How is term life insurance different from whole life insurance?

Right now, we only do term life insurance here at Wysh, not whole, but I'd love to explain why term insurance is a good option for most people! Term life insurance insures your life for a certain "term" (usually between one to thirty years). If you die during that time, your beneficiaries get paid a certain amount of money (aka a death benefit).

A typical shopper might choose a term length that will cover them through retirement, for example a 35 year old chooses a 30 year term to cover them up to age 65 so their family is covered during their income earning years.

You might choose this term length and a coverage amount that covers a good portion of your income and mortgage so those that depend on you (children, spouse, parents) will not suffer financially if you pass away unexpectedly. The idea behind term life is that you may no longer need life insurance coverage after retirement because you will have retirement savings and assets and your dependents will be all grown up.

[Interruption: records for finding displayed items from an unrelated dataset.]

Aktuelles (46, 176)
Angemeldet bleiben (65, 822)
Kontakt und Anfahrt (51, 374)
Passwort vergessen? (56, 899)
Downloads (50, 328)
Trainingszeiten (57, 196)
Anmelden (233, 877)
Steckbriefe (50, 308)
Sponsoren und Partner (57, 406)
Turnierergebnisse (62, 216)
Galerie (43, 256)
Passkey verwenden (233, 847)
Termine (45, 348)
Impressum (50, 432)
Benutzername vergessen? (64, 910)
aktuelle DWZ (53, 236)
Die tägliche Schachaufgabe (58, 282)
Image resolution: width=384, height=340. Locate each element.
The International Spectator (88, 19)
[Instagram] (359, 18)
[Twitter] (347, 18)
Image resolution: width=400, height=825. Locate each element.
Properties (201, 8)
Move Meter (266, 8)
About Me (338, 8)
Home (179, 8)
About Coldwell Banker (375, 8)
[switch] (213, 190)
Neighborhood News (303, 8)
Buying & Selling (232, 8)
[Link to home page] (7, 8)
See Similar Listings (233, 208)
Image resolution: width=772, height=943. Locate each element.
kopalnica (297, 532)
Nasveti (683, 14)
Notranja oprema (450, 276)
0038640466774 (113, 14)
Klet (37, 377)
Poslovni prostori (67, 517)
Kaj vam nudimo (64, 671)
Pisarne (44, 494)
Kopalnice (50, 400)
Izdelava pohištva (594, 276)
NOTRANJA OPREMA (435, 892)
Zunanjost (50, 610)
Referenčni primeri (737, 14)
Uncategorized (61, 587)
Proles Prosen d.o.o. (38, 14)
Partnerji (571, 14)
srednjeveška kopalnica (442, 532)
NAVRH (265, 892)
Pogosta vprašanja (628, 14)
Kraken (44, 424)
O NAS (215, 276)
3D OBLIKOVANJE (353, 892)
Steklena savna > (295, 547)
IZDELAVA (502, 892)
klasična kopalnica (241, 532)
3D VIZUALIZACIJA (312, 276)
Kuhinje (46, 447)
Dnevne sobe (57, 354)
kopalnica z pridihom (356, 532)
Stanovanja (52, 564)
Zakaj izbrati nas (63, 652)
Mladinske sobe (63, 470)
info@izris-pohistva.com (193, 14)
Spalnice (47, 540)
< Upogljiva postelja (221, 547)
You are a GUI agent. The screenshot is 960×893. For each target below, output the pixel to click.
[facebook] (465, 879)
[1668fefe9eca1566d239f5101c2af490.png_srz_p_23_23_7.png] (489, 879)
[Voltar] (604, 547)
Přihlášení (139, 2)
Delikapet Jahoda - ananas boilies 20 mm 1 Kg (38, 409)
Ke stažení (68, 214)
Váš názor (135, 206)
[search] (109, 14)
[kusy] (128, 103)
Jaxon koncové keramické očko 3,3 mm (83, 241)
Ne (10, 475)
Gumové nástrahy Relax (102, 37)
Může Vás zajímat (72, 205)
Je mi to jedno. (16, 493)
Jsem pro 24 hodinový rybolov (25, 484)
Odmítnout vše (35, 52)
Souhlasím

Whole life insurance, on the other hand, is a type of permanent life insurance that covers you for life, regardless of age. That means you’re covered from the moment your policy starts until you pass away (as long as you keep your payments up, of course). You pay a fixed amount, either monthly or yearly, and in return, your loved ones get a fixed amount of money when you die.

A whole life insurance policy also builds a cash value that you can take advantage of during your lifetime. Over time, you can access your cash value, through policy loans and/or withdrawals, which you can use for various things like medical costs or your kid’s college tuition or that alpaca farm you've always dreamed of. However, any unpaid loans or withdrawals will reduce the policy's death benefit.